I felt almost sorry for the man. They had sent him to me so inadequately briefed.
And then my sense of caution cut in. He was too innocent, too poorly informed.
"Father Diaz, how much do you know about my professional line of work?"
"Very little." He was sensitive, exceptionally so, and his voice suggested that
somewhere in the last few seconds the conversation had turned, and he knew it.
"Before your arrest you were a medical doctor. One, I gather, of high
reputation."
"Perhaps. But not as a physician who treated sick patients. I have always been
in research-and my particular line of research is in life-extension procedures.
Although my primary thrust is not the study of abyssal sleep, I have done work
in that field. I can assure you that the rate of aging of a subject in abyssal
sleep, under optimal circumstances, is reduced by a factor of at most three.
Even in AS I would die of old age before my sentence was one-third over."
His eyebrows raised, and he looked not at me, but up at the ceiling.
"That is AS as you know it today," he said at last. "But in twenty years time, or
thirty, who knows? Do you not have faith in science? Science advances."
"And sometimes, it retreats. As you say, who knows? In twenty years,
civilization itself may collapse. In thirty years, the world could be
unrecognizable. "
I make no claim of prophecy with those statements. I was just making
conversation, keeping my mind away from the subject of the close of day and
the beginning of endless night.
Father Diaz, a Jesuit by training if ever I saw one, did not allow himself to be
diverted. "Science advances," he repeated. "You are a logical man, Dr. Guest.
You understand the odds. On the one hand, we have possible progress in AS
that grants you a chance-albeit a small one-of living through your entire
sentence and beyond. On the other hand, without some kind of negotiated
settlement you face mandated judicial sleep until your body expires of natural
old age."
On most matters I was, as he said, a logical man. I was also a man with no
alternative offer. At the very least, I would see this through the next stage.
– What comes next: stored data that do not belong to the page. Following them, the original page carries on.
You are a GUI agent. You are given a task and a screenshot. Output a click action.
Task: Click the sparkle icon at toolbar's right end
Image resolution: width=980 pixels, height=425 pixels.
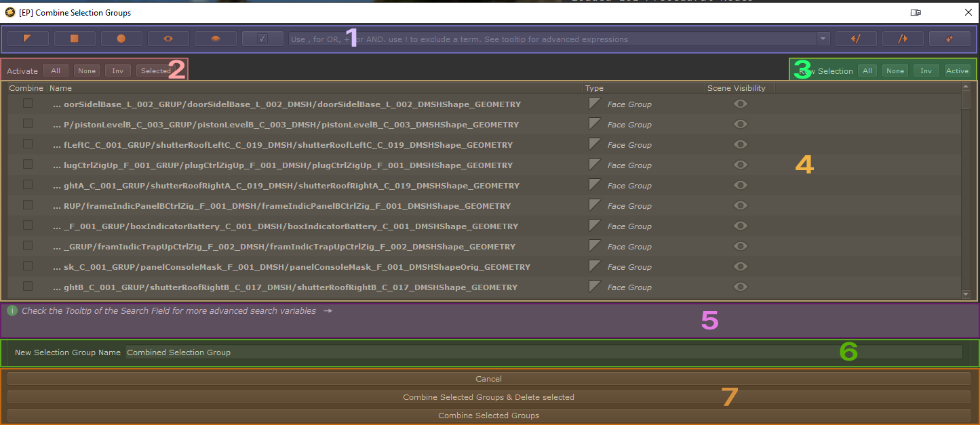click(x=949, y=39)
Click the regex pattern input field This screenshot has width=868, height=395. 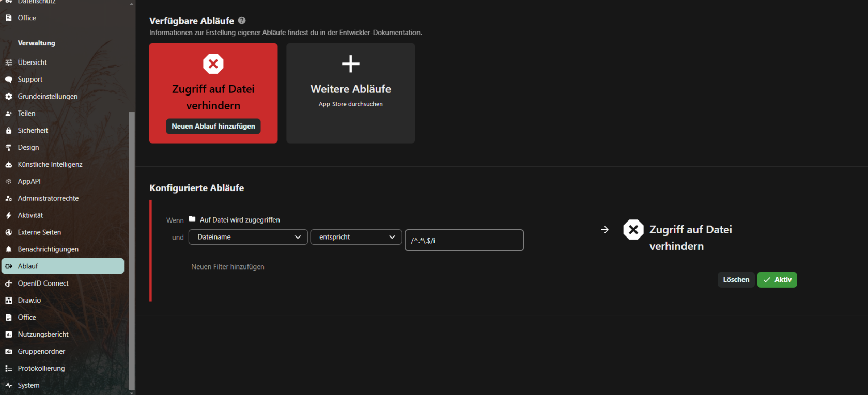(464, 241)
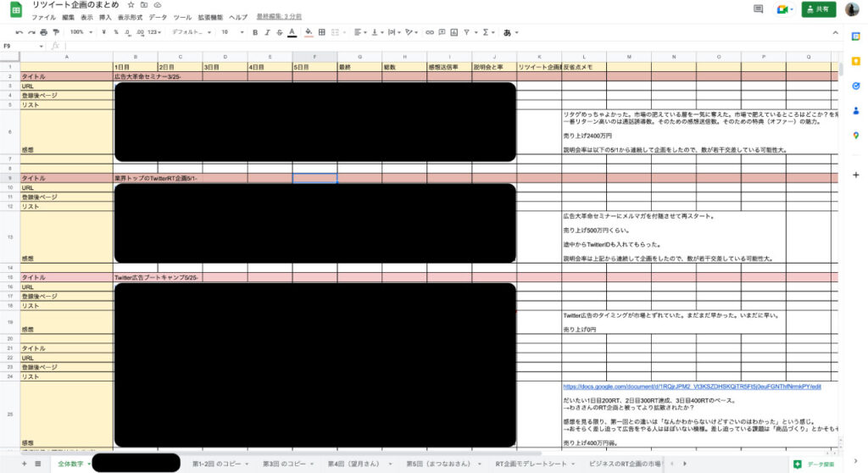Open the fill color picker
Viewport: 868px width, 473px height.
click(309, 32)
I nodded. "Let us obtain writing materials."
"There are others?"
"There are. Three, as you surmised. I will provide you with names, and with
locations, and with dates."
I had my own agenda. Father Diaz was tolerable company. If he left, I would be
open to invasion by others more doubtfully acceptable.
I gave him what he had asked, names and places and dates. He stayed, as the
hours wore on. At my request, a chess set was brought in and we played three
games. One win, one loss, and one draw. A fair reflection, I thought, of the
result from our other game.
We ate a simple lunch of cheese and onion sandwiches. I, to my surprise, had a
fair appetite.
And then, sooner than I thought possible, two o'clock was approaching.
"Do you propose to stay to the end?" I asked.
He nodded. "Unless you have an objection."
"No prayers, then. No last-minute attempts to save my soul."
"I cannot save another's soul. Only the person can do so."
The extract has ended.